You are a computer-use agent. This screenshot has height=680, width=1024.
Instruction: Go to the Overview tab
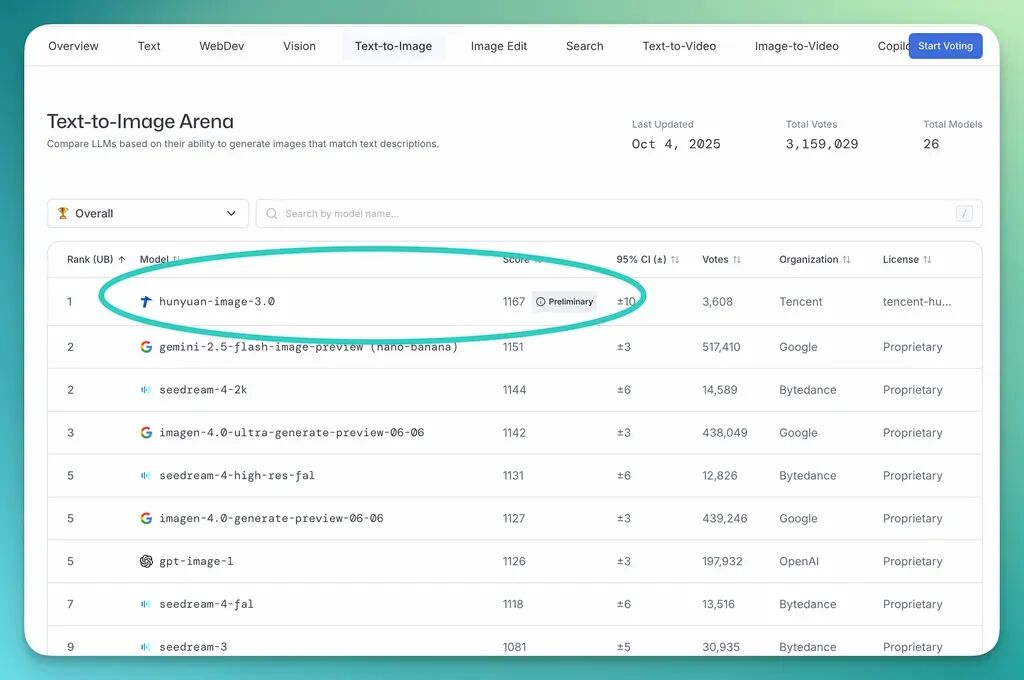pos(73,46)
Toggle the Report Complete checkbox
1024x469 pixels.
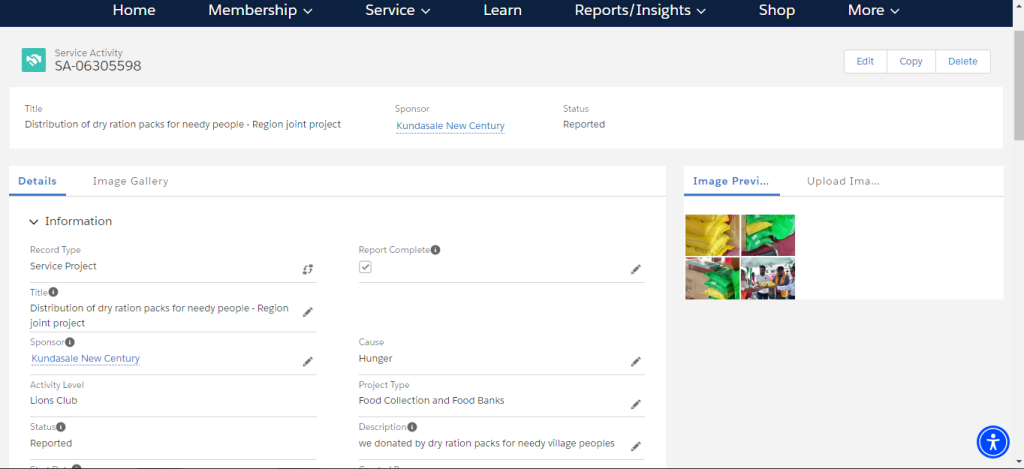(x=365, y=267)
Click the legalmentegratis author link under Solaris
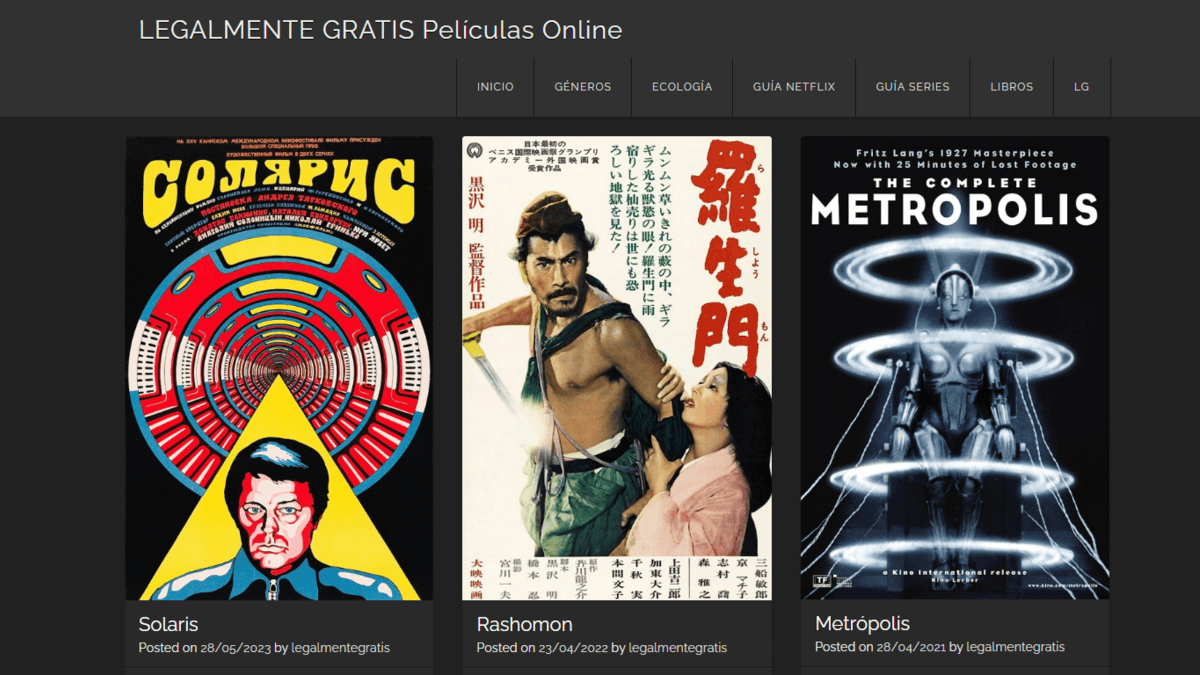This screenshot has height=675, width=1200. tap(340, 648)
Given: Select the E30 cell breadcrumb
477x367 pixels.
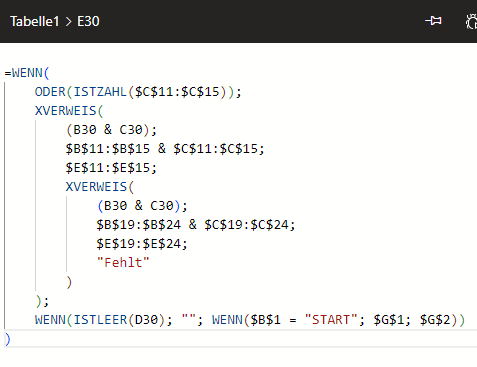Looking at the screenshot, I should [88, 21].
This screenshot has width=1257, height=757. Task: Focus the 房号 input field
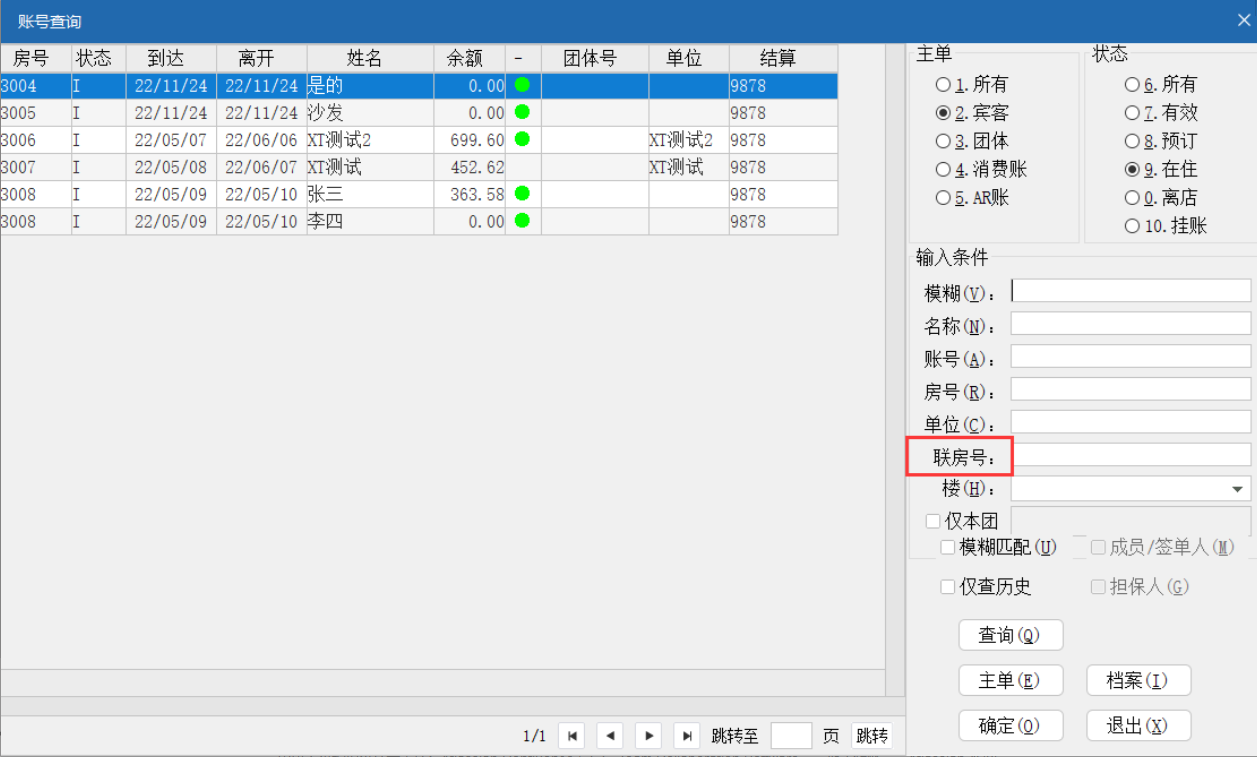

::::

# Task directions
Reproduce the material above line for line, without changes, and leave out the pictures.

# Answer to the exercise
You are a computer-use agent. This screenshot has height=680, width=1024.
Instruction: Go to the Overview tab
pos(73,46)
Toggle the Report Complete checkbox
1024x469 pixels.
(x=365, y=267)
Click the legalmentegratis author link under Solaris
This screenshot has height=675, width=1200. tap(340, 648)
Given: Select the E30 cell breadcrumb
477x367 pixels.
Looking at the screenshot, I should [88, 21].
This screenshot has width=1257, height=757. Task: Focus the 房号 input field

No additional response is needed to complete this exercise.